Start of The records

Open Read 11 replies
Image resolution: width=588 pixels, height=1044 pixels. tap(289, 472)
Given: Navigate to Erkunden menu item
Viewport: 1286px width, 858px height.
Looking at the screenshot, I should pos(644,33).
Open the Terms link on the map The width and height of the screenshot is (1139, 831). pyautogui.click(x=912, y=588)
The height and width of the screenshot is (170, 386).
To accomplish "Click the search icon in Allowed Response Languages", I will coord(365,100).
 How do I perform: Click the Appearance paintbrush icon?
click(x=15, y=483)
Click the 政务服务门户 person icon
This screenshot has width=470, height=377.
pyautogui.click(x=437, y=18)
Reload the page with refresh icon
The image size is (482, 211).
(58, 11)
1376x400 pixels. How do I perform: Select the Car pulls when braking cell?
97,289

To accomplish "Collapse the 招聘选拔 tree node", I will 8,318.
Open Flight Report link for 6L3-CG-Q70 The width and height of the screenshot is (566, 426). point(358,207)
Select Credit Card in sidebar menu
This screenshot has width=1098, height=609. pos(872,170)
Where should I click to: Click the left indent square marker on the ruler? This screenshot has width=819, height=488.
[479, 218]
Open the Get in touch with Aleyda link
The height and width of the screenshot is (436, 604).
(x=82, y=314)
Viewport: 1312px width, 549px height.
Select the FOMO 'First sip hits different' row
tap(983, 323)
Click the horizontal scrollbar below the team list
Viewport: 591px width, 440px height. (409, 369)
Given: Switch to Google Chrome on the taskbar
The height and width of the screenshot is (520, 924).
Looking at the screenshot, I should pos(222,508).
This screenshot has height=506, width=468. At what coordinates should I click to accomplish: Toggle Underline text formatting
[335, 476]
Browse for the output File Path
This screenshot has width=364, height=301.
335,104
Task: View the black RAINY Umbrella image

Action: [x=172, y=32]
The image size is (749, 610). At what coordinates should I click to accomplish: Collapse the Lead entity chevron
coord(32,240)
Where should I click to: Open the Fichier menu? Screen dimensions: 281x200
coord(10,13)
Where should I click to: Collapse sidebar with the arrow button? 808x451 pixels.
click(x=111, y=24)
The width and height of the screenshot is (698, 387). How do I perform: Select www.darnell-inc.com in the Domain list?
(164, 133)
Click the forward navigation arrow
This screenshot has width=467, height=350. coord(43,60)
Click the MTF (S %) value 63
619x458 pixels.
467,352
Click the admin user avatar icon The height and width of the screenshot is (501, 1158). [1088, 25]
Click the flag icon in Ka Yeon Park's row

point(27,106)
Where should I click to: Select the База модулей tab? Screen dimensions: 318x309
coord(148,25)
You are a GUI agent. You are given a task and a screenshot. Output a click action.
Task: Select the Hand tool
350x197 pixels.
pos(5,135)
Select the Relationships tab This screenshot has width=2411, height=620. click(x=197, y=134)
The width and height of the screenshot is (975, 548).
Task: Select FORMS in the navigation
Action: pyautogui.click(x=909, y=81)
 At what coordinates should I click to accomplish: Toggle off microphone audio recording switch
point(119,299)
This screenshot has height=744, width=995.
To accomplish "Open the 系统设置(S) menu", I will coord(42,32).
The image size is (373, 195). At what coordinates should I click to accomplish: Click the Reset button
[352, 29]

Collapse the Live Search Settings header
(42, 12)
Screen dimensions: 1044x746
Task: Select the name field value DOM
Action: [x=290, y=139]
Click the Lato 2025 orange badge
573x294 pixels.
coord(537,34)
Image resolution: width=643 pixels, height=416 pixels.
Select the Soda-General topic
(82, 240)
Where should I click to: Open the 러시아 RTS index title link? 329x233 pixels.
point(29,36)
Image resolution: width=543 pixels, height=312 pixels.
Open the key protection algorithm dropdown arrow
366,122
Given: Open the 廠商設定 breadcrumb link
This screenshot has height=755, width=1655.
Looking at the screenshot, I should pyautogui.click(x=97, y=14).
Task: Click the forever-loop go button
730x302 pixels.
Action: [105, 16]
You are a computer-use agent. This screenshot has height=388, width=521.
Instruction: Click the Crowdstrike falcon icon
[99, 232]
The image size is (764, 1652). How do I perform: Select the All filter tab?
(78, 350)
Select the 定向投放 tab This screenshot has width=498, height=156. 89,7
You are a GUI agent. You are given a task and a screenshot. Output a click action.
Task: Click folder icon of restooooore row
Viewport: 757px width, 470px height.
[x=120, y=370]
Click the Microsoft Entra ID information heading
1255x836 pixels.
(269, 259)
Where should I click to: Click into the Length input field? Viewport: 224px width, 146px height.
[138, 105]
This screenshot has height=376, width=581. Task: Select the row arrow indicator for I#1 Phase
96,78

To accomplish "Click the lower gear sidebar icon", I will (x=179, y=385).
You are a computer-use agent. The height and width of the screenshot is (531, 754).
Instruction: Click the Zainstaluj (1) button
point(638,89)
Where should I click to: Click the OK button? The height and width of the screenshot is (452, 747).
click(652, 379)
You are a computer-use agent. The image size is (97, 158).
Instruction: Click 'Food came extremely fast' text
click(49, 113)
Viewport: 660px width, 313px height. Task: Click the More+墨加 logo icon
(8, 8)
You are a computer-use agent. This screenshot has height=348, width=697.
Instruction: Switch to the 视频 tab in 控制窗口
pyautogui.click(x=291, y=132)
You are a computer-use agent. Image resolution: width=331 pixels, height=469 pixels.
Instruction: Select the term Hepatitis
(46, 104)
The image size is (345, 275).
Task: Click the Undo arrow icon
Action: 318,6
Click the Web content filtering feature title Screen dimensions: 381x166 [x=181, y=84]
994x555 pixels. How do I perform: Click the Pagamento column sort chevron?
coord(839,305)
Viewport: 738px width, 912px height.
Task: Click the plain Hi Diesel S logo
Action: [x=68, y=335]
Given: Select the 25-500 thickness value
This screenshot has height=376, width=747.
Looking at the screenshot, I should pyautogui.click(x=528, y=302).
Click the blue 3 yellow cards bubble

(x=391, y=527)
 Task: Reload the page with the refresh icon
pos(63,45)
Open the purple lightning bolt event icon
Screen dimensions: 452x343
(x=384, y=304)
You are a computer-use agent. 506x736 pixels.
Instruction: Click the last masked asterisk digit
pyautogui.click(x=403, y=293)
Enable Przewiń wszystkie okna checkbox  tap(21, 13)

End of The records

» **Exercise goal**
Repeat, exactly as they stand above, the lines from the line with "Instruction: Switch to the 视频 tab in 控制窗口" to the line with "You are a computer-use agent. Image", both lines included.

» **Solution for this problem**
Instruction: Switch to the 视频 tab in 控制窗口
pyautogui.click(x=291, y=132)
You are a computer-use agent. Image resolution: width=331 pixels, height=469 pixels.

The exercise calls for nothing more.